----- Extracted records -----
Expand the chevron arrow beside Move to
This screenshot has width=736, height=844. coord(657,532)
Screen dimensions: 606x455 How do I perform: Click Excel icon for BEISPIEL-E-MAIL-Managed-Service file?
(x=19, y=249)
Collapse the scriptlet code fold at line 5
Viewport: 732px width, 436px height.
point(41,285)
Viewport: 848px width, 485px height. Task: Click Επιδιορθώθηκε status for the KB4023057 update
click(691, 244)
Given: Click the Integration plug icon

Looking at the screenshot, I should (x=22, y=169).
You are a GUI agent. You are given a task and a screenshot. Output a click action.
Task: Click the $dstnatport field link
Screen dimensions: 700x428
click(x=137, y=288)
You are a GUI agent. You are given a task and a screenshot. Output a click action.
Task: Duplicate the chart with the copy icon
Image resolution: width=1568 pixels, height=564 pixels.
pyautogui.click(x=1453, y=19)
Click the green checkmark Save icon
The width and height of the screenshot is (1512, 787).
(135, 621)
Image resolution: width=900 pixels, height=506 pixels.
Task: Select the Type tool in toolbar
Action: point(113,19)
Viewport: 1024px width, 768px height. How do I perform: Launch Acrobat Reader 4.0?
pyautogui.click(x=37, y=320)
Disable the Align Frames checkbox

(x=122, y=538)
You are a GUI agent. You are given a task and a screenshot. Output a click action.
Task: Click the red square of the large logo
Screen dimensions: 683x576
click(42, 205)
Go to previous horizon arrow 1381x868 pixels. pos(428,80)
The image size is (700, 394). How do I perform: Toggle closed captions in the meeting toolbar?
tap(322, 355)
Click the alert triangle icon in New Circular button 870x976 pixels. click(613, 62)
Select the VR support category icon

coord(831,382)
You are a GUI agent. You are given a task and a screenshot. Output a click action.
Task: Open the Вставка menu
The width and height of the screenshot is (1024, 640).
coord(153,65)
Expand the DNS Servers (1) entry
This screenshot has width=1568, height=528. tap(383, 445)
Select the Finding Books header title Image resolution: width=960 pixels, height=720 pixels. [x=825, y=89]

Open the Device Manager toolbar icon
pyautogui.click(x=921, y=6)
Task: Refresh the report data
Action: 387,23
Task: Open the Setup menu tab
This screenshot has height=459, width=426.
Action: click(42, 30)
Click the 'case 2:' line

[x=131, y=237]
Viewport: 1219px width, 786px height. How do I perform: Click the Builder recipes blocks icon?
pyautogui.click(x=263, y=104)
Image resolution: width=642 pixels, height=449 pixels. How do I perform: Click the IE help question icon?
-----
▶ **What is expected**: Lines of the material that hold the word "menu" should be counted, and the number alone given.

▶ **Written reply**: 2